Quoi. Le. Merde ? "Je ne me marie pas", j'objecte, mon ton faible au lieu d'être rempli de la force qui semble me manquer chaque fois que je suis en sa présence.
C'est comme s'il me la drainait uniquement pour l'utiliser contre moi. Cet homme est un putain de vampire de force. Le regard de Nikolas se fixe sur le mien, sombre et maussade. Il planifie probablement ma mort.
— Tu l’es. Plus tôt je pourrai te remettre entre les mains d’un autre homme, plus tôt tu ne seras plus mon problème. Dieu merci pour les deux pilules calmantes et la gorgée de whisky, sinon je perdrais la tête.
— Pourquoi ne peux-tu pas simplement ignorer mon existence ? Le coin de sa bouche se contracte à nouveau.
— Tu représentes la famille Stathoulis, Tess. Tes actions me feront soit mauvaise, soit bonne. Il penche légèrement la tête et le sourire narquois sur son visage s’amplifie. C’est chaud et terrifiant. Le diable est le plus beau des pécheurs, et étant le connard arrogant qu’il est, il le sait.
— Ce serait dans ton intérêt d’essayer de gagner mes faveurs.
— Comment ferais-je ça ? Te céder ma vie, abandonner tous mes rêves, me marier et faire deux enfants ? Soit c’est le médicament, soit je suis plus courageuse que je ne le pense.
— Hmm. Le son provenant du fond de sa gorge me donne la chair de poule, me faisant sentir plus vivante que jamais de toute mon existence. « J’aime l’ idée que tu me donnes ta vie. » Je secoue la tête, mes sourcils se froncent tandis que je contemple le monstre qu’est désormais mon demi-frère. Il a sûrement un cœur quelque part dans sa poitrine ? Il ne peut pas être entièrement mauvais.
« Tu t’en fiches complètement ? » Peut-être qu’il est fait du même bois qu’Irène, sans âme et cruel ? Son expression redevient sérieuse. « Tu ne m’as donné aucune raison de m’inquiéter. Change d’attitude et montre -moi que tu es un atout pour la famille, et je pourrais commencer à me soucier de savoir si tu es heureuse ou non. » Il se penche en avant, me tenant les yeux prisonniers d’un regard brutal. « Fais-moi chier, et je te livre au plus vieux connard qui veut t’épouser. » Mon estomac se révolte à cette pensée, et cela me fait sérieusement peur. « Je préfère mourir. »

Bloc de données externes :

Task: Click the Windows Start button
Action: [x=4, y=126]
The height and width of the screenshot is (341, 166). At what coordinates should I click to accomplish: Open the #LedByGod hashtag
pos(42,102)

— Ça peut s’arranger. Ma bouche s’assèche tellement que je tends la main vers son verre de whisky et avale le reste du liquide brûlant. Sachant que je suis coincée avec le diable pour un demi-frère, et que cela ne présage rien de bon pour moi, mes épaules s’affaissent sous le poids de son bras. Il me prend dans ses bras.
— Obéis-moi, et on s’entendra très bien.
Ouais, bien sûr. Je dois trouver un moyen de battre Nikolas à son propre jeu avant qu’il ne détruise toute ma vie.